The race categories are labelled as:

1. nhwa: Non-Hispanic White Alone
2. aian: American Indian or Alaska Native
3. asian: Asian
4. black: Black or African American
5. hisp: Hispanic or Latino (Any Race)
6. multi: 2 or More Races
7. nhpi: Native Hawaiian or other Pacific Islander
8. sor: Some other Race
9. white: White

To get the total population sum the following categories:

* aian
* asian
* black
* multi
* nhpi
* sor
* white

### Employment

```{r employment, results='hide', message=FALSE}
# Start by parsing the variables the same way we did with the race data above
demo_frame3 <- df_emply %>%
  melt(id = "geoid") %>%
  separate(variable, into = c("variable", "sex", "age", "lf", "occ1", "occ2"), 
           fill = "right", sep = "\\.\\.") 

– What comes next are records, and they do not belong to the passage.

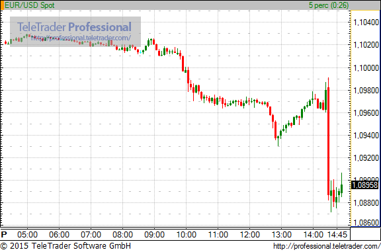Open the professional.teletrader.com footer link
This screenshot has width=381, height=252.
(x=327, y=246)
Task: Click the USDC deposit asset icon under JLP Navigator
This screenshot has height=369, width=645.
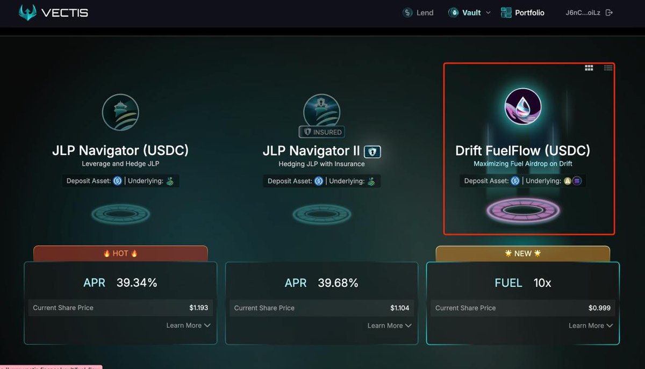Action: point(117,181)
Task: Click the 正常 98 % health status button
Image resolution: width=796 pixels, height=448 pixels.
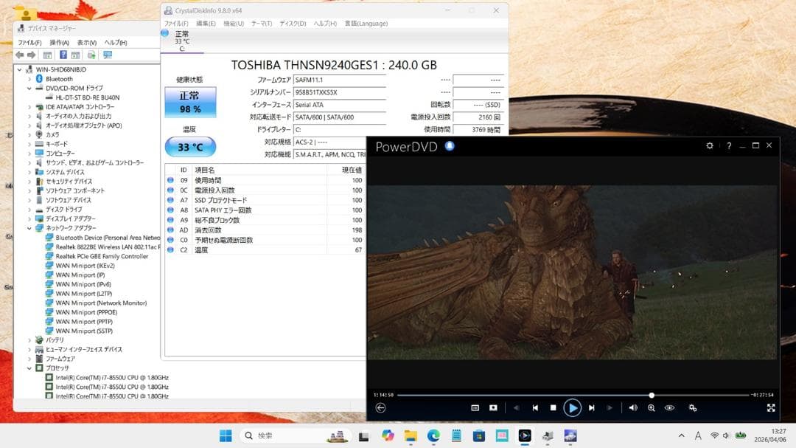Action: click(190, 102)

# Create a file with the total 16+ population for merging at the end
df_checktot <- demo_frame3 %>%
  filter(sex == "Total." & is.na(age)) %>%
  select(-(2:7)) %>%
  dplyr::rename(total_16plus = value)

# Next get the data on number of people in and out of the labor force by age groups
demo_frame3a <- demo_frame3 %>%
  filter(!(sex == "Total." & is.na(age)) & !is.na(age) & !is.na(lf) & is.na(occ1)) %>%
  select(-2, -6, -7) %>%
  dcast(geoid + age ~ sex + lf) %>%
  mutate(inLaborForce = Female_In.labor.force. + Male_In.labor.force.,
         outLaborForce = Female_Not.in.labor.force + Male_Not.in.labor.force) %>%
  select(-(3:6)) %>%
  melt() %>%
  dcast(geoid + variable ~ age) %>%
  dplyr::rename(lm = variable) %>%
  mutate(`16to19` = `16.to.19.years`,
         `20to24` = `20.and.21.years` + `22.to.24.years`,
         `25to54` = `25.to.29.years` + `30.to.34.years` + `35.to.44.years` + `45.to.54.years`,
         `55to64` = `55.to.59.years` + `60.and.61.years` + `62.to.64.years`,
         `65plus` = `65.to.69.years` + `70.to.74.years` + `75.years.and.over`) %>%
  select(-(3:15)) %>%
  melt() %>%
  dcast(geoid ~ lm + variable)

# Next get the number of people that are employed, employed in the military, and unemployed
demo_frame3b <- demo_frame3 %>%
  filter(!(sex == "Total." & is.na(age)) & !is.na(age) & !is.na(lf) & !is.na(occ1)) %>%
  mutate(occ2 = ifelse(occ1 == "In.Armed.Forces", "EmployedMilitary", occ2)) %>%
  select(-2, -6) %>%
  filter(!is.na(occ2)) %>%
  dcast(geoid + age + occ2 ~ sex + lf, value.var = 'value') %>%
  mutate(inLaborForce = Female_In.labor.force + Male_In.labor.force) %>%
  select(-(4:5)) %>%
  melt() %>%
  dcast(geoid + occ2 + variable ~ age) %>%
  dplyr::rename(lm = variable) %>%
  mutate(`16to19` = `16.to.19.years`,
         `20to24` = `20.and.21.years` + `22.to.24.years`,
         `25to54` = `25.to.29.years` + `30.to.34.years` + `35.to.44.years` + `45.to.54.years`,
         `55to64` = `55.to.59.years` + `60.and.61.years` + `62.to.64.years`) %>%
  select(-(3:13)) %>%
  melt() %>%
  dcast(geoid ~ occ2 + variable) 

# Merge them all together to get the final dataset, add total population by age group
employ_final <- df_checktot %>%
  left_join(demo_frame3a, by = "geoid") %>%
  left_join(demo_frame3b, by = "geoid") %>%
  mutate(total_16to19 = inLaborForce_16to19 + outLaborForce_16to19,
         total_20to24 = inLaborForce_20to24 + outLaborForce_20to24,
         total_25to54 = inLaborForce_25to54 + outLaborForce_25to54,
         total_55to64 = inLaborForce_55to64 + outLaborForce_55to64,
         total_65plus = inLaborForce_65plus + outLaborForce_65plus) %>%
  select(1:2, 25:29, 3:24)
```

I did not calculate percentages because I am not sure what we want to use. However, it is important to understand what will sum and what will not:

1. inLaborMarket and outLaborMarket will sum to total
2. EmployedMilitary, Employed, and Unemployed will sum to inLaborMarket, except for 65 plus where data are not reported for employment (but is for in and out of the labor market)